Selective search: find 4782 boxes


In [None]:
# plot the top 20 bounding boxes
image = cv2.rectangle(dog_hard_cv2.copy(), tuple(rects[0,:2]), tuple(rects[0,:2]+rects[0,2:]), (0,255,0), 2)
for i in range(1, 20):
  image = cv2.rectangle(image, tuple(rects[i,:2]), tuple(rects[i,:2]+rects[i,2:]), (0,255,0), 2)
cv2_imshow(image)

### (ii) Preprocess image patches

In [None]:
preprocess = transforms.Compose([
    transforms.Resize((224,224)), # scale the both sides to 224
    transforms.ToTensor(),
    transforms.Normalize(mean=[0.485, 0.456, 0.406], std=[0.229, 0.224, 0.225]),
])

# take every 8 bounding boxes
rects_sub = rects[::8]
patches = [None] * rects_sub.shape[0]
for i in range(len(patches)):  
  x,y,w,h = rects_sub[i]  
  patches[i] = preprocess(Image.fromarray(dog_hard[y:y+h, x:x+w]))

im_batch = torch.stack(patches)
print('input batch size:', im_batch.shape)

### (iii) Run inference

In [None]:
pred = alexnet(im_batch)
prob = F.softmax(pred, dim=1).detach().numpy()

# plot the top probability for each patch
prob_max = prob.max(axis=1)
plt.rcParams["figure.figsize"] = (10,2)
plt.plot(prob_max)

In [None]:
# let's see what does it detect for the most confident patch 
pos_sort = np.argsort(-prob_max)

plt.rcParams["figure.figsize"] = (10,10)

*Exercise task*: Reproduce everything in the selective search notebook from "print('input batch size:', im_batch.shape)" down to "plt.plot(prob_max)". The lines that follow are separate material and are unrelated to the selective search notebook.

*Entries*:
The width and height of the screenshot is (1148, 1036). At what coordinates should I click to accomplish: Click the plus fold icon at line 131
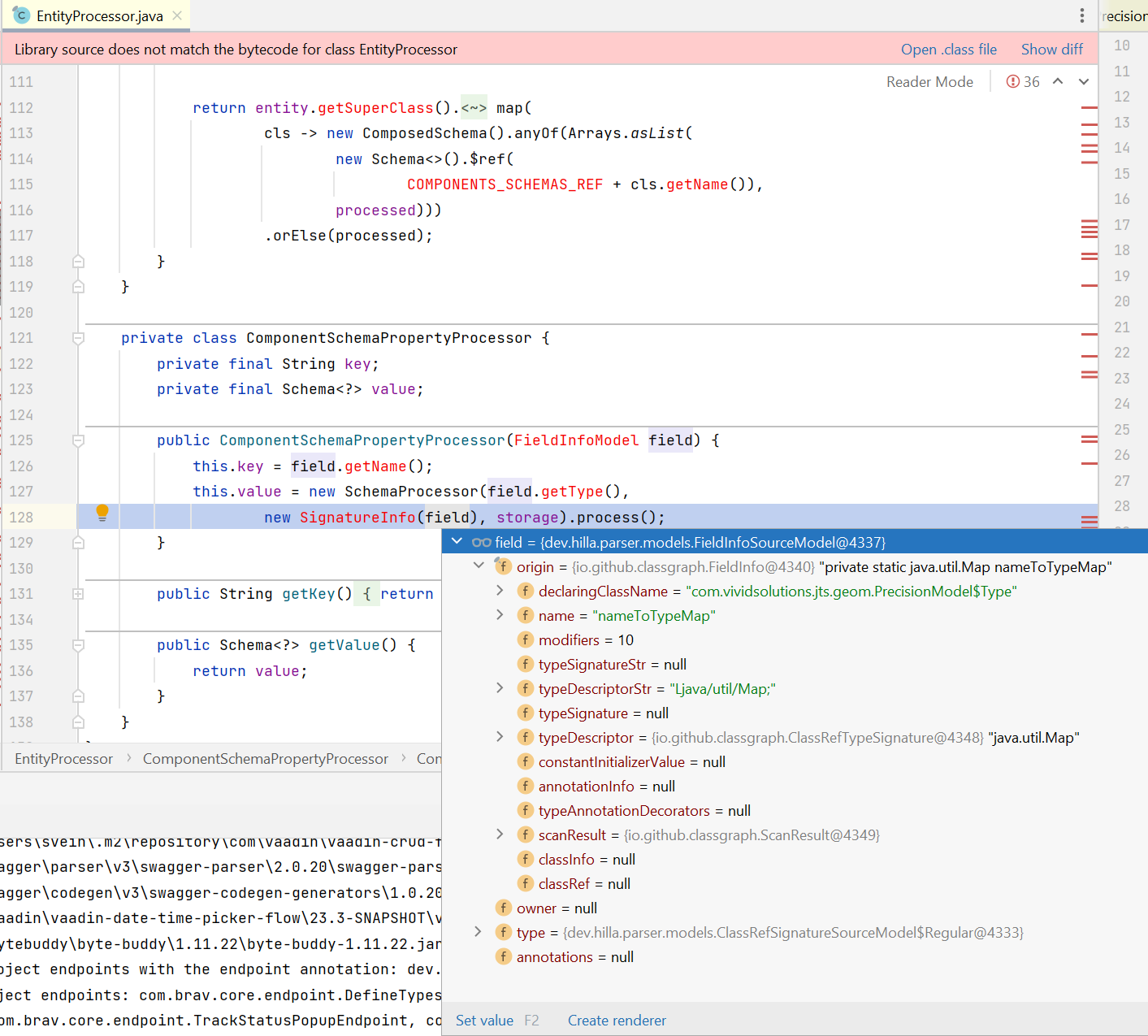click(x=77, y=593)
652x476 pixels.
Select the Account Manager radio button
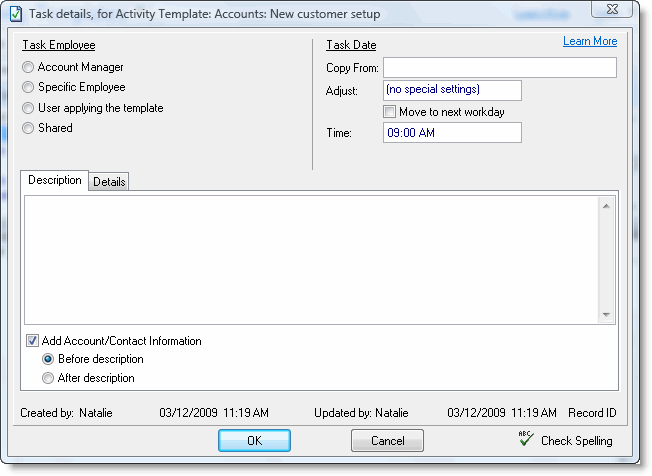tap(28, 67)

*Response*:
print('input batch size:', im_batch.shape)

### (iii) Run inference

In [None]:
pred = alexnet(im_batch)
prob = F.softmax(pred, dim=1).detach().numpy()

# plot the top probability for each patch
prob_max = prob.max(axis=1)
plt.rcParams["figure.figsize"] = (10,2)
plt.plot(prob_max)